Another likely battle when the meeting begins Dec. 3 is over European-backed suggestions to change the pay structure of the Web to force content providers — such as Google, Facebook and others — to kick in an extra fee to reach users across borders.
It's unclear what proposals will emerge from the 11-day meeting of the U.N.'s 193-nation International Telecommunications Union, or ITU. The preliminary jockeying highlights the tensions of the Internet age between what to regulate and what to leave alone. The outcome could affect billions of Internet users.
Some are unhappy with the structure of the conference itself.
"Engineers, companies and people that build and use the Web have no vote," said Google in an online statement. "The billions of people around the globe that use the Internet, the experts that build and maintain it, should be included" in the decision-making process.
Others warn of dangers.
Simply opening the door to greater controls by the ITU raises concern among activists and others. They worry that countries with tightly controlled cyberspace such as China, Iran and Gulf Arab states will push for additions to the ITU's treaty — such as national security monitoring — that could be used to give legitimacy both to their current efforts to monitor and restrict the Web and to possible future clampdowns.
"We can expect an Internet totally different to today's open and global system," said Sharan Burrow, general secretary of the International Trade Union Confederation, representing 175 million workers worldwide.
"Repressive governments will have a U.N. treaty which allows them to control freedom of expression, to monitor everything any targeted individual is saying on the Net, and to stop social movements and human rights defenders demanding respect for basic rights," she cautioned.
The host United Arab Emirates, for example, sharply tightened Internet laws this month to give authorities wide powers to bring charges for offenses such as insulting the rulers or trying to organize street protests.
The ITU's secretary-general, Hamadoun Toure, said in a May speech in Canada that he expected "a light-touch regulatory approach to emerge."
The ITU says it has no interest in governing the Internet or restricting expression, but notes that it must update its communications treaty to incorporate the dramatic technological changes that have occurred since the last revisions in 1988. That was before the Internet in the public domain.
Among the topics to be discussed in Dubai: Internet security, combating fraud, preventing mobile phone "bill shock" with roaming charges and efforts to expand broadband infrastructures in developing countries.
"For every proposal, there is a counterproposal," said ITU spokeswoman Sarah Parkes.
She noted that U.N. treaties such as the Universal Declaration of Human Rights take precedence over any regulations ITU may adopt that could relate to freedom of expression.
"We will not support any effort to broaden the scope of the ITRs (International Telecommunications Regulations) to facilitate any censorship of content or blocking the free flow of information and ideas," said Terry Kramer, a former technology industry executive who was given ambassador status to lead a powerhouse 123-member U.S. delegation to the World Conference on International Telecommunications.
The groups include representatives from Facebook, Microsoft Corp., Amazon.com Inc. and Google — which has been leading an aggressive online campaign to warn about the risks of increased Internet regulations from the meeting.
The international Internet Society, a group headquartered in Virginia and Switzerland that maintains the Internet core protocols, also claims any tighter U.N. controls could "interfere with the continued innovation and evolution of the telecommunications networks and the Internet."
The American technology company envoys in Dubai also are expected to push back strongly against any sweeping revision in Internet charges.
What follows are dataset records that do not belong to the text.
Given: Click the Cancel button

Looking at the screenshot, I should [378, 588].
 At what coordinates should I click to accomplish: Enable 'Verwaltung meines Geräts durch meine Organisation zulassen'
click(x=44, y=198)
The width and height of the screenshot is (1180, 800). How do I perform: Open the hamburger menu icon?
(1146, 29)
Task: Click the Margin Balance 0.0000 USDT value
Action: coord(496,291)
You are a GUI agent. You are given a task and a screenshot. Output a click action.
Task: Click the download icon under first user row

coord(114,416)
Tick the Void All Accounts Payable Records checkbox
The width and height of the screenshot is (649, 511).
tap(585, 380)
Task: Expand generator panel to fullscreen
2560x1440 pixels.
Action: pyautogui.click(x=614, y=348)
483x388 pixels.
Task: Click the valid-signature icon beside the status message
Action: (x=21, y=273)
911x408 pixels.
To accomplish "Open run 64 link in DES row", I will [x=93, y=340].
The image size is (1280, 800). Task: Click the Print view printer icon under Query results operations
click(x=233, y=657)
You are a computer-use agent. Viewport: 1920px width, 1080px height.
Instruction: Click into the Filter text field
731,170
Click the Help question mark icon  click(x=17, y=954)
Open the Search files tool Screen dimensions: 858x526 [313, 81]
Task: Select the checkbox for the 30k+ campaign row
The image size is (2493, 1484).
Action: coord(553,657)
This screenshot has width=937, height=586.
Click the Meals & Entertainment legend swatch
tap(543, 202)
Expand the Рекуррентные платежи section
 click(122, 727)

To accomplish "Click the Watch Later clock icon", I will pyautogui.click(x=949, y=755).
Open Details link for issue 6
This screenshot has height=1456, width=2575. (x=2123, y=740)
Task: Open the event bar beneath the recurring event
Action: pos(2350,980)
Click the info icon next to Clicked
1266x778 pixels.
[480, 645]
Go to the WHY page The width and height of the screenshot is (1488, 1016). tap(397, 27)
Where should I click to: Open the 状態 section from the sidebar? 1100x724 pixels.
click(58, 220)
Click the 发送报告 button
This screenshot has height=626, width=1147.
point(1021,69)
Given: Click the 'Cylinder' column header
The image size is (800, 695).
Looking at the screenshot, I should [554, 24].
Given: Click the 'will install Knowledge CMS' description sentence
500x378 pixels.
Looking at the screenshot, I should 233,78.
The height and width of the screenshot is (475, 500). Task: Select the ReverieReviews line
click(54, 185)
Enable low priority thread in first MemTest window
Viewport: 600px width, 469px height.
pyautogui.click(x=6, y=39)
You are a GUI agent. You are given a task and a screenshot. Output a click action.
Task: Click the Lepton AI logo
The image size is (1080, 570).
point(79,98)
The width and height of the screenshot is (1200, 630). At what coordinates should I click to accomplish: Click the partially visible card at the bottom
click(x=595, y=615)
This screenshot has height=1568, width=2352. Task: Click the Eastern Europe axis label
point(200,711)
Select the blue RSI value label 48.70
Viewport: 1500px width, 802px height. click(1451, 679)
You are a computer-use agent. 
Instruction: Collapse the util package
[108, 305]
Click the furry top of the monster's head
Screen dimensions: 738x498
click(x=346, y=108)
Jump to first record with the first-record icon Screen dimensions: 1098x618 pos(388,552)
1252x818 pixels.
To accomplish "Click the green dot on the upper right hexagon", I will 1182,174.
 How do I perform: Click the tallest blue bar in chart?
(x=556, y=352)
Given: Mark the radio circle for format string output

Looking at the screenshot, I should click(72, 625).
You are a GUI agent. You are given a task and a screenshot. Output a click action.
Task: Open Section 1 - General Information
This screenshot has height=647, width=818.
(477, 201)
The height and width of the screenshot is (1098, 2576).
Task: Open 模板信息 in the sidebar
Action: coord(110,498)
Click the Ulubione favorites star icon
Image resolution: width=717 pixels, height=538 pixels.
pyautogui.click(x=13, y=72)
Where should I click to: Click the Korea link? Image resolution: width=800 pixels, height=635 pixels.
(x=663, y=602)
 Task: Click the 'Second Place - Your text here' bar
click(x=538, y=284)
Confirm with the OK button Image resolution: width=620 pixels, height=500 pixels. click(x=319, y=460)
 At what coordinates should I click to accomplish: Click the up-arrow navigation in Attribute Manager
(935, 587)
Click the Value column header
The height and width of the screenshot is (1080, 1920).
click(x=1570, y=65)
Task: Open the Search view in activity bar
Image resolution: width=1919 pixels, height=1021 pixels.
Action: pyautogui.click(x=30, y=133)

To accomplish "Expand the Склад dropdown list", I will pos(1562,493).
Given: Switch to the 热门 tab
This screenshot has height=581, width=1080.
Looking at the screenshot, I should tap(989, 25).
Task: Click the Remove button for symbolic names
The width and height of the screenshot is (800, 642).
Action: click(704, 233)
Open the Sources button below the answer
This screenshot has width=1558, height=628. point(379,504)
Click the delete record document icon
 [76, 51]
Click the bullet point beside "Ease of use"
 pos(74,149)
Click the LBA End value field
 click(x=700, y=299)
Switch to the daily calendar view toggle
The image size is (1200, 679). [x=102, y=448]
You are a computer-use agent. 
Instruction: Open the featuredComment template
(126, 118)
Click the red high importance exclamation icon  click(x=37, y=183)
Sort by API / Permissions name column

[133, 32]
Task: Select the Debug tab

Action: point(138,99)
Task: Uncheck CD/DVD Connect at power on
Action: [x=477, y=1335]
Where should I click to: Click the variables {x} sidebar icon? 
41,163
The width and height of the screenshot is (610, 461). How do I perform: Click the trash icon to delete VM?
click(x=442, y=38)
The proposal, led by the European Telecommunications Network Operators' Association, would do away with the current system — called "net neutrality" — that now treats all Internet traffic equally, regardless of who is sending or receiving.
In its place, the European plan seeks to have content providers pay when their service is accessed across borders. The money raised, theoretically, could pay to expand broadband infrastructures in developing countries. Opponents, however, say companies such as Facebook could cut off access to countries where the extra charges are too burdensome.
Even the U.N.'s cultural agency, UNESCO, has raised concerns about proposals that are so broadly worded that they could be used to restrict freedom of expression under the guise of national security or fighting spam and Internet fraud.